TEL AVIV, Israel—As it continues to pursue the promise of antibody-drug conjugates (ADC), Compugen Ltd. recently announced the discovery and selection of five candidate targets for ADC cancer therapy, which are the result of the company’s second focused in-silico discovery program. The targets are entering initial experimental validation, with preliminary results expected in the second half of this year.
Dr. Zurit Levine, vice president of research and discovery, says that most of the targets are expected to be effective against multiple types of cancer.
“In this discovery platform we looked for targets that have characteristics of an ideal target for ADC technology: distinct expression in cancers of various origins as well as in late-stage cancers, metastatic cancers and targets that are associated with poor clinical outcome, low expression in normal critical tissues and that are predicted to internalize,” she explains.
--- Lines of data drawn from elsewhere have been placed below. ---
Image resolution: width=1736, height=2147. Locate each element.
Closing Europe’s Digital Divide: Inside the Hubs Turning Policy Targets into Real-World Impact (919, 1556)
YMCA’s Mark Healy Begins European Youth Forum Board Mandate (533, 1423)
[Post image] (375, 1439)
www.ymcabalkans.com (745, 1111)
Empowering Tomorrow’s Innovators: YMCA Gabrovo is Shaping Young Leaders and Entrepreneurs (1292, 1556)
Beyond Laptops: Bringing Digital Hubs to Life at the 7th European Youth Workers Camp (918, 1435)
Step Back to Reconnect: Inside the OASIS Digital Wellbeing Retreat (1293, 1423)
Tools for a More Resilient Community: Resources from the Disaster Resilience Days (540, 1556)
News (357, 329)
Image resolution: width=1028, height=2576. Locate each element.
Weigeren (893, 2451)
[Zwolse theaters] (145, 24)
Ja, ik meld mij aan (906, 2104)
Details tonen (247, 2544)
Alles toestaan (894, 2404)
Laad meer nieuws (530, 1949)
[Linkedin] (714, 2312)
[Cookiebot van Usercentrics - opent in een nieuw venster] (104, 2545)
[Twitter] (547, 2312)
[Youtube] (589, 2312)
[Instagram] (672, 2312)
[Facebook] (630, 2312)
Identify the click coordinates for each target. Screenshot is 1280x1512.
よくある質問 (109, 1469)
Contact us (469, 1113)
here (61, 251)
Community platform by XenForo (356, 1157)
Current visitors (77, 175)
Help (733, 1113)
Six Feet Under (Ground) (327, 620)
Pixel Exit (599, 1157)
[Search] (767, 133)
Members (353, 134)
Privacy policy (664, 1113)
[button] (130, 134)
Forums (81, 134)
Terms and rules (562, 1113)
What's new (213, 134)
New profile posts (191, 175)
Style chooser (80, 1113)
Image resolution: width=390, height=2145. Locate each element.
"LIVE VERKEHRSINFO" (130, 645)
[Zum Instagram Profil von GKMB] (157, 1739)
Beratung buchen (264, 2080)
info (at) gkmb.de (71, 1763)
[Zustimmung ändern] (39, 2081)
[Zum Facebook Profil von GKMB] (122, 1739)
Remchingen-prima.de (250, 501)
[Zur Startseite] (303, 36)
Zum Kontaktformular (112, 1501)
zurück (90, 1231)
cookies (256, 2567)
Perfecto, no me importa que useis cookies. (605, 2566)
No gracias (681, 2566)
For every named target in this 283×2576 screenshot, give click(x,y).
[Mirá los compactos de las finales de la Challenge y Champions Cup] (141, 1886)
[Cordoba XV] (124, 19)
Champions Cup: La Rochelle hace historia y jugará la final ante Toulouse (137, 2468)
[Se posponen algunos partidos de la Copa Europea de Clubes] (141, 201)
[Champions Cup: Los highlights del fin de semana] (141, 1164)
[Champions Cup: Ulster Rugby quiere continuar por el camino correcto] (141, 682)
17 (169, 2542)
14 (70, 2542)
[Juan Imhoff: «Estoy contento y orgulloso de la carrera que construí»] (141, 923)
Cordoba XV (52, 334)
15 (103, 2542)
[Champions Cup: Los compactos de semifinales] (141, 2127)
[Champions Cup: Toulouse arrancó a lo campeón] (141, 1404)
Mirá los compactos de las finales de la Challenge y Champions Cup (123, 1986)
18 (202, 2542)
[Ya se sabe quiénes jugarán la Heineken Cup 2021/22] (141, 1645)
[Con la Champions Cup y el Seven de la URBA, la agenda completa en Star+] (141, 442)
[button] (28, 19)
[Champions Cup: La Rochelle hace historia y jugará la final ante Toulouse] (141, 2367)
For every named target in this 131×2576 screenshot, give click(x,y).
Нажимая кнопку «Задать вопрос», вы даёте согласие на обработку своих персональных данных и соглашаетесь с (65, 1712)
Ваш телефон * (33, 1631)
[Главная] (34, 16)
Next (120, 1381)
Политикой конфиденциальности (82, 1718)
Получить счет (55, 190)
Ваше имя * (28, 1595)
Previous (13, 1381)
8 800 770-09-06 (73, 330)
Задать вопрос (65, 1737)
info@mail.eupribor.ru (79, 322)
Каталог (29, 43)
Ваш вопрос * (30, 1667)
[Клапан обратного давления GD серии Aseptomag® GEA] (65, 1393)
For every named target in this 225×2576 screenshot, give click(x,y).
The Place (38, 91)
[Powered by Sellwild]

“These discoveries demonstrate significant advantages that our predictive discovery methodology offers compared with traditional discovery,” Dr. Anat Cohen-Dayag, president and CEO of Compugen, said in a press release. “First, since the required discovery platform for this program was built through the enhancement of our existing infrastructure, the total time to date has been less than a year from initiation of the program. Furthermore, this enhanced capability will now be available for future discovery programs. Second, since this second program utilizes a different basis for selection and prioritization of results than the first program, it further demonstrates the applicability of our core predictive infrastructure to multiple areas of high industry interest. Third, as demonstrated by both programs, each focused discovery program has the potential to yield multiple possible novel product candidates.”
Compugen’s ADC target discovery program, which began in 2013, used the same predictive discovery infrastructure as its earlier immune checkpoint program, as well as some algorithms and computational capabilities developed specifically for this program. In both cases, the objective was the identification of an appropriate set of proteins with the help of Compugen’s proprietary predictive human proteome, from which it could then select the proteins predicted to have the best chance of meeting the specific requirements of each program. Compugen began a collaboration with Bayer HealthCare in September 2013 to research, develop and commercialize antibody-based cancer immunotherapies against two novel immune checkpoint regulators discovered in its first in-silico target discovery program.
Levine says the success seen in Compugen’s first discovery program with immune checkpoint targets is “an exciting accomplishment for the company.”
“This accomplishment, achieved in a relatively short time, together with our ability to already demonstrate in well-accepted experimental systems that some of them have the required immuno-modulatory activity and the licensing of two of them to a large pharma company, clearly demonstrated the power of our predictive discovery capabilities,” she notes.
The advantages of these programs, Levine explains, are “the quality of the discoveries, the novelty of the resulting product candidates leading to the potentially first-in-class therapeutics and the relatively short discovery time.
“Our approach is predictive by its nature, and therefore enables the discovery of product candidates, some of which cannot be discovered through experimental discovery approaches. It took us over a decade to create our predictive and broadly applicable evolving discovery infrastructure, by utilizing the understanding of various key biological phenomena, such as alternative splicing, naturally occurring antisense, pseudogenes, gene fusions and more. We model these phenomena into the computer and integrate this knowledge together with information found in the public domain and proprietary data. The approach is unique and allows us to deal with biological complexity. Our various discovery platforms are integrated, which allows a competitive edge in comparison to single discovery approach or to high-throughput screening. The in-silico approach is based on computational models, which by definition improves with each discovery iteration, as experimental results are fed back into the models, improving them and enhancing the underlying algorithms.”